_Entries with element and text position data_.
================================
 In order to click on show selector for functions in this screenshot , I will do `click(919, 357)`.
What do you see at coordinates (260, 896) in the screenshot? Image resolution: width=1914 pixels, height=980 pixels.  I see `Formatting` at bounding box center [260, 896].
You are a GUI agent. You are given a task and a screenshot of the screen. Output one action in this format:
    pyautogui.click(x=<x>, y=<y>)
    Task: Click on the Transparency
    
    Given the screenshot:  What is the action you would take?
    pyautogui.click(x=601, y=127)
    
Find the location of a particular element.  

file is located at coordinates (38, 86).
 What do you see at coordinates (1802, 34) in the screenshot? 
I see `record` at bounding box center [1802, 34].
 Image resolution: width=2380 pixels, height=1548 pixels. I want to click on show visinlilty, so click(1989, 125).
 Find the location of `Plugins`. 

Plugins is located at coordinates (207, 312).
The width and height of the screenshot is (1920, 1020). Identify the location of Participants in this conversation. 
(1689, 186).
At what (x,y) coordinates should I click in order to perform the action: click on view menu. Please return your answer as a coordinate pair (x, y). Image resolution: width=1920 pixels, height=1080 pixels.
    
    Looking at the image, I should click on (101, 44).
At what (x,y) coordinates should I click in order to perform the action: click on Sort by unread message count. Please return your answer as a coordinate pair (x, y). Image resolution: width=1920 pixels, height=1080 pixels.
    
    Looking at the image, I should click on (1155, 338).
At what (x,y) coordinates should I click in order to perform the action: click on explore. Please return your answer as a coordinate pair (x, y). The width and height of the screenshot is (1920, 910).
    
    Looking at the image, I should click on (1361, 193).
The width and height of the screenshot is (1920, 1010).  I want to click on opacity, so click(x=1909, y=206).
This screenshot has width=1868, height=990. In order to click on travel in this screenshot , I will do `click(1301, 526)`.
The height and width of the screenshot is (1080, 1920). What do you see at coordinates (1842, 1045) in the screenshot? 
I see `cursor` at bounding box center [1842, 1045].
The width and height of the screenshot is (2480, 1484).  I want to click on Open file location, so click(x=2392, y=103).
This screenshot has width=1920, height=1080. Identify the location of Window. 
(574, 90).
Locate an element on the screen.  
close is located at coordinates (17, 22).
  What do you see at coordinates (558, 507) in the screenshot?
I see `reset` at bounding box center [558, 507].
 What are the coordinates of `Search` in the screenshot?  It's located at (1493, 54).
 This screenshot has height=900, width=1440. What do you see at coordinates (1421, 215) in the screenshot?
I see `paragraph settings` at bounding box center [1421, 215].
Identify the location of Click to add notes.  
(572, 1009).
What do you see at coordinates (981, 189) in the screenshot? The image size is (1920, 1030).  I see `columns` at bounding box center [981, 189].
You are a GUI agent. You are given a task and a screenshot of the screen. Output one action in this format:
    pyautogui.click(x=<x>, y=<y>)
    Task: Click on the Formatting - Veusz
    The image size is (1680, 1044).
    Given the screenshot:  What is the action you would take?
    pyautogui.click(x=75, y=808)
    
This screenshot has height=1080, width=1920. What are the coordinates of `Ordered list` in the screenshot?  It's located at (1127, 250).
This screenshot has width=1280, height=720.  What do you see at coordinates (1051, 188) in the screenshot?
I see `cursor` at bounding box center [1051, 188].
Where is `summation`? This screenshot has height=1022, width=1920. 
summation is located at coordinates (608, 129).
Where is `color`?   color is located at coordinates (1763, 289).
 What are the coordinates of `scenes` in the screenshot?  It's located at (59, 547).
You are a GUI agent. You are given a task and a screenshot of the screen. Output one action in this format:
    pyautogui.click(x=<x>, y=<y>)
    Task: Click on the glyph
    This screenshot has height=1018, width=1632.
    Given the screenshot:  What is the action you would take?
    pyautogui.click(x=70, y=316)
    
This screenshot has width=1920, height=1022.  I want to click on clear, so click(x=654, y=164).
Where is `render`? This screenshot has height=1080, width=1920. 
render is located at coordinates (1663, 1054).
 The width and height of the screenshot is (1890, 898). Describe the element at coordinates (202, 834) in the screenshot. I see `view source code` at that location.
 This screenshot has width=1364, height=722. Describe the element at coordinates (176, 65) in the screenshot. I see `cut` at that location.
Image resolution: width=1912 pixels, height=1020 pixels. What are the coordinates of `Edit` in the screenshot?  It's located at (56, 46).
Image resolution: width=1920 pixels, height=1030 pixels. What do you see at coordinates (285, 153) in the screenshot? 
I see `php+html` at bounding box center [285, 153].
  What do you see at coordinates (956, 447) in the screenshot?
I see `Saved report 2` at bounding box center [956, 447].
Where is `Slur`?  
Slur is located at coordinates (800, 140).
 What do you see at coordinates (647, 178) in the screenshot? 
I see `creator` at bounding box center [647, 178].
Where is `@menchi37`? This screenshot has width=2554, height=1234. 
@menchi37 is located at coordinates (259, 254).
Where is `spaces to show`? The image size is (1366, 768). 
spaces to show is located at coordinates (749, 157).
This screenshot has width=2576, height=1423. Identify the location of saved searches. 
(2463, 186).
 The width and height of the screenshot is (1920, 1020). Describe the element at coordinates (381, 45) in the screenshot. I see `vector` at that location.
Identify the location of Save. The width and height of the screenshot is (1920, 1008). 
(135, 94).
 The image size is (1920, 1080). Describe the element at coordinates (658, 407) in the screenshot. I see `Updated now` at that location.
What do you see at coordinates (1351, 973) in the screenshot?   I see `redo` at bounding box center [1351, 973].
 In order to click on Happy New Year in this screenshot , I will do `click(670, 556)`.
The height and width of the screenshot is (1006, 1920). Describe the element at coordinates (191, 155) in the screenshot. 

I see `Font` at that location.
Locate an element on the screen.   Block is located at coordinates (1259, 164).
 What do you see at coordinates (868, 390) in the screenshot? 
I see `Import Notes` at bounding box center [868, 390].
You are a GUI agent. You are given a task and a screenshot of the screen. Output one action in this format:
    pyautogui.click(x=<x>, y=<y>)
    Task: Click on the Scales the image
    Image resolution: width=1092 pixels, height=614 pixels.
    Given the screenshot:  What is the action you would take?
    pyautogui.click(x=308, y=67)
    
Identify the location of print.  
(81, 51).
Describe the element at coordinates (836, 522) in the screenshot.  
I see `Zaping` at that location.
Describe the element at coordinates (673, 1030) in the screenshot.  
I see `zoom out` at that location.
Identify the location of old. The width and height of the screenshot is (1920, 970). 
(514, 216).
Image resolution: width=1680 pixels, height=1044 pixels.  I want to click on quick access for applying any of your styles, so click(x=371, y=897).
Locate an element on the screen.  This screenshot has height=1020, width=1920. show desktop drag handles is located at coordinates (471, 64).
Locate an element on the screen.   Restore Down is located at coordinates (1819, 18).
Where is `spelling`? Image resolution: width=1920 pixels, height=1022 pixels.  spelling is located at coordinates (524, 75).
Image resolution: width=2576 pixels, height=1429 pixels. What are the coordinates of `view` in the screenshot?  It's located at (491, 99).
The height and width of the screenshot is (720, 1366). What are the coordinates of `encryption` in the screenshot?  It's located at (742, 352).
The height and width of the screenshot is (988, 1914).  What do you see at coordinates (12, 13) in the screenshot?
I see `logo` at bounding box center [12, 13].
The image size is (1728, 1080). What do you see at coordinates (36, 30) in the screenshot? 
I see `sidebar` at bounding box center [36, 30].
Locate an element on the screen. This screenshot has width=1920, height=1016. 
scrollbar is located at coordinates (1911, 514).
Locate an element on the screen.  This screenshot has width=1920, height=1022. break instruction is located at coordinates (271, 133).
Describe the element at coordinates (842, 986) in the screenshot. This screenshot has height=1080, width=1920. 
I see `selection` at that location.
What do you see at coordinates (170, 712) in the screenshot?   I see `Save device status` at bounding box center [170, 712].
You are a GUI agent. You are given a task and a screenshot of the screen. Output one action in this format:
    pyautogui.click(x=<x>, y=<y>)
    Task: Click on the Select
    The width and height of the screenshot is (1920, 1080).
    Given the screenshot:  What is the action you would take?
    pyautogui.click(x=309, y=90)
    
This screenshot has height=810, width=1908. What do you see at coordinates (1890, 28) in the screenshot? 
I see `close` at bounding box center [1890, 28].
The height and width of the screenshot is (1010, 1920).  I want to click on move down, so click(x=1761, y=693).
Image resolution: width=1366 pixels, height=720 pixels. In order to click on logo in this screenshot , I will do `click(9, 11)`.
================================
_YOUR OBJECTIVE_.
Please copy out the stretch of the entries from the line containing "What do you see at coordinates (868, 390)" through the line containing "center [868, 390].", both lines included, word for word.

_TASK OUTPUT_.
 What do you see at coordinates (868, 390) in the screenshot? 
I see `Import Notes` at bounding box center [868, 390].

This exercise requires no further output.